## Given request A
In the filing excerpt, begin at the words "I, PATRICIA J." and stop after "Corporation.". Reproduce that passage, changing "Maryland" to "Delaware".
## Given request B
Please list every word that comes directly after "duly" in the filing excerpt.

## Document segment
Exhibit No.         Description

1                 Resolutions of the Finance Committee of the Board of
                  Directors, adopted September 17, 1997, establishing the
                  Preferred Stock registered hereby.

<PAGE>   1
                                                                       Exhibit 1
                          REPUBLIC NEW YORK CORPORATION

                             SECRETARY'S CERTIFICATE



I, PATRICIA J. HOWARD, HEREBY CERTIFY that I am a duly appointed and qualified
Deputy Corporate Secretary of Republic New York Corporation, a corporation duly
incorporated and existing under and by virtue of the laws of the State of
Maryland (the "Corporation"), and that I have been duly elected and I am
presently serving in that capacity in accordance with the By-Laws of the
Corporation.

## Record excerpts
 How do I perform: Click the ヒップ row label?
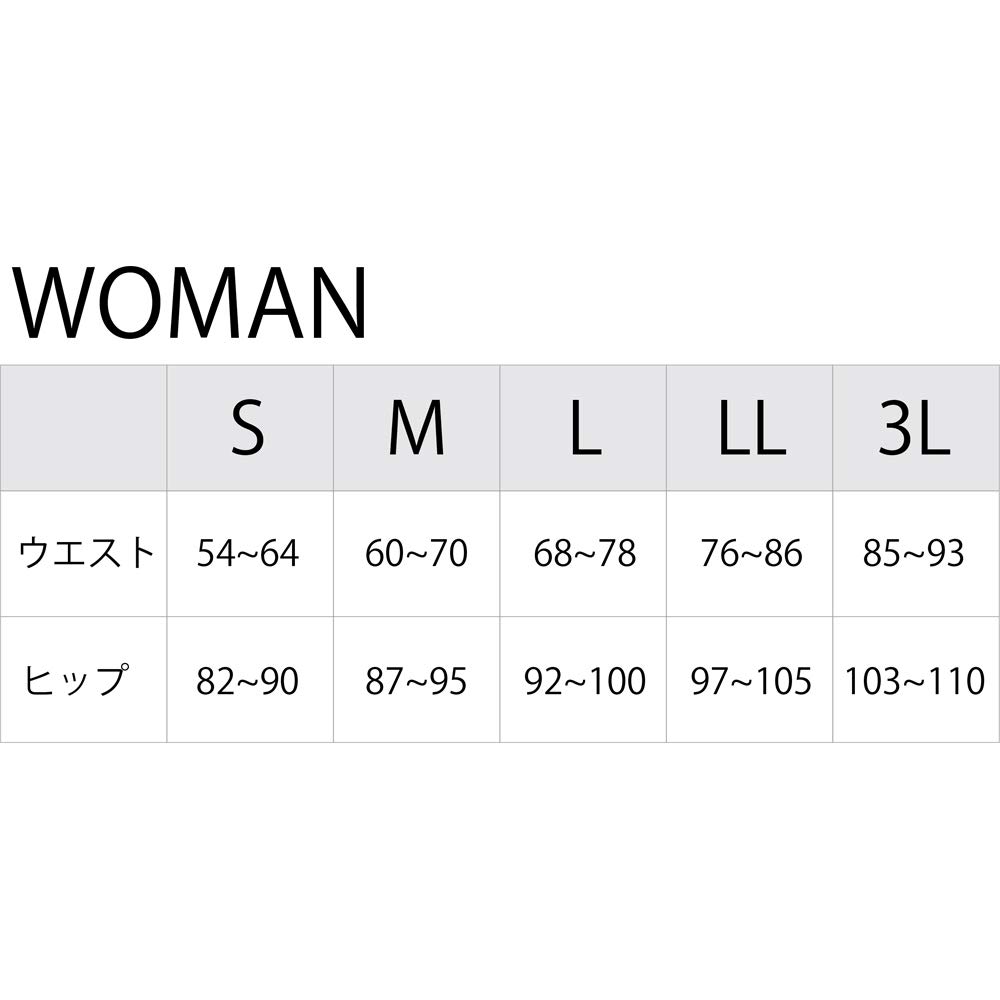click(x=76, y=680)
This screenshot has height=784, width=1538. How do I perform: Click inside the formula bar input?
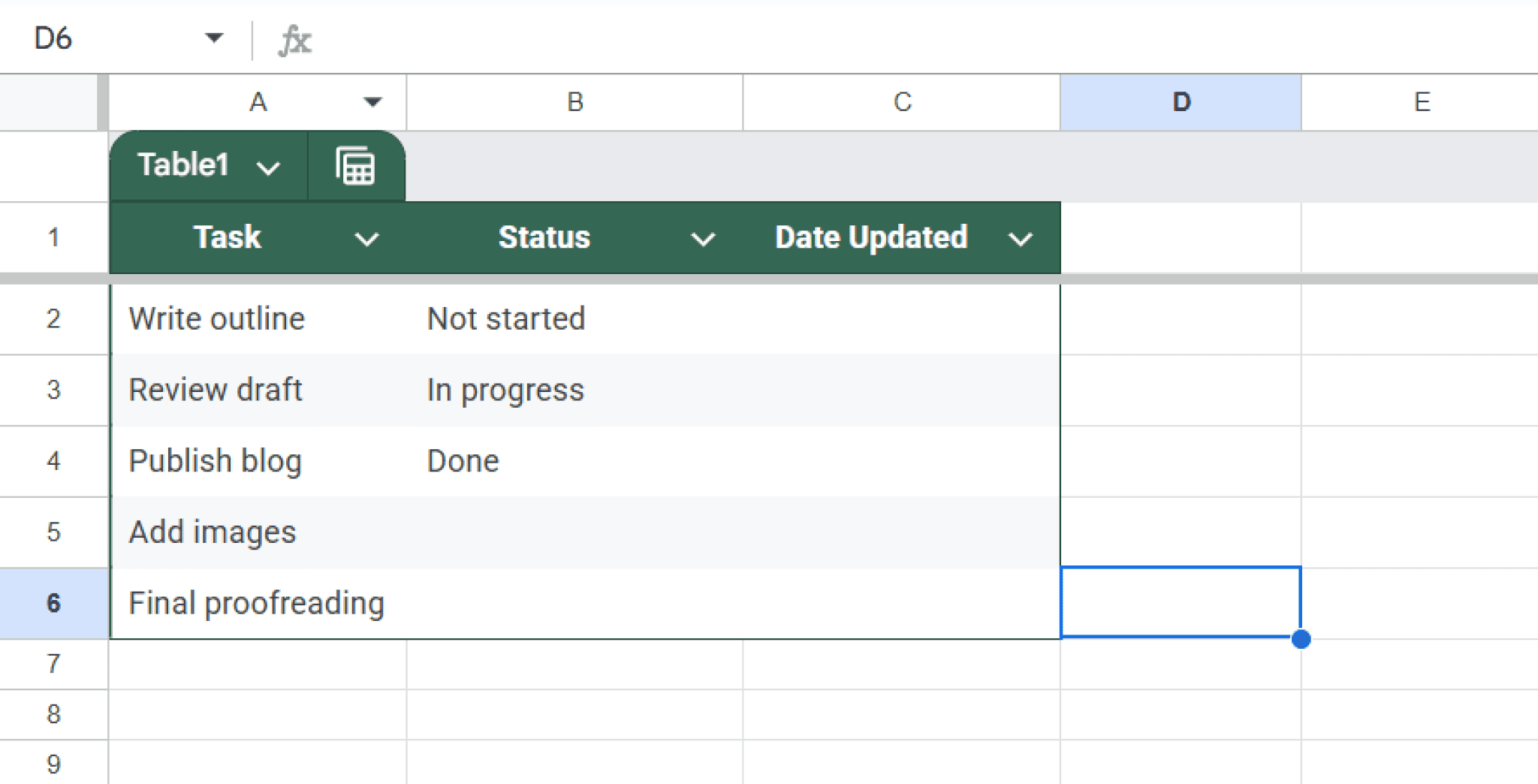901,40
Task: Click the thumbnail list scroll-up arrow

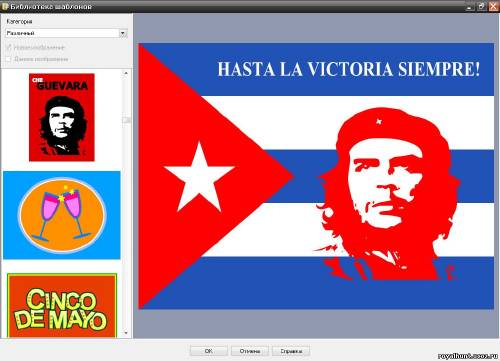Action: click(x=126, y=73)
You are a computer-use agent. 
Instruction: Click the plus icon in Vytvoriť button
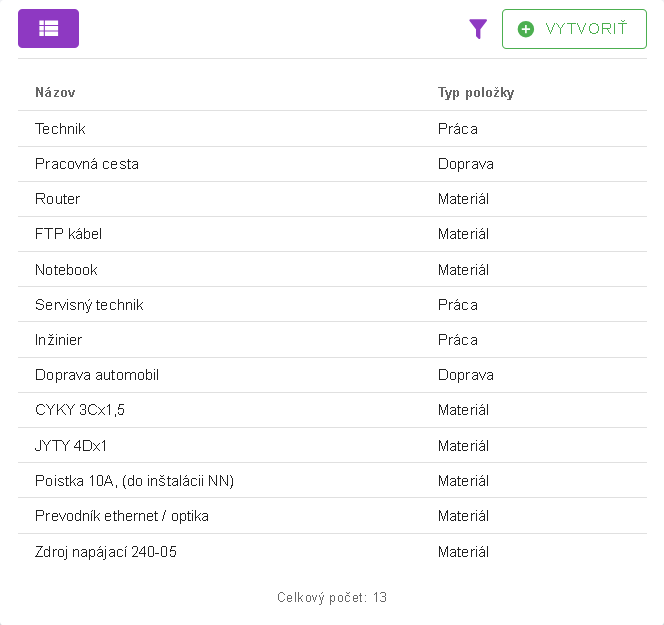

## Right answer A
I, PATRICIA J. HOWARD, HEREBY CERTIFY that I am a duly appointed and qualified
Deputy Corporate Secretary of Republic New York Corporation, a corporation duly
incorporated and existing under and by virtue of the laws of the State of
Delaware (the "Corporation"), and that I have been duly elected and I am
presently serving in that capacity in accordance with the By-Laws of the
Corporation.

## Right answer B
appointed, incorporated, elected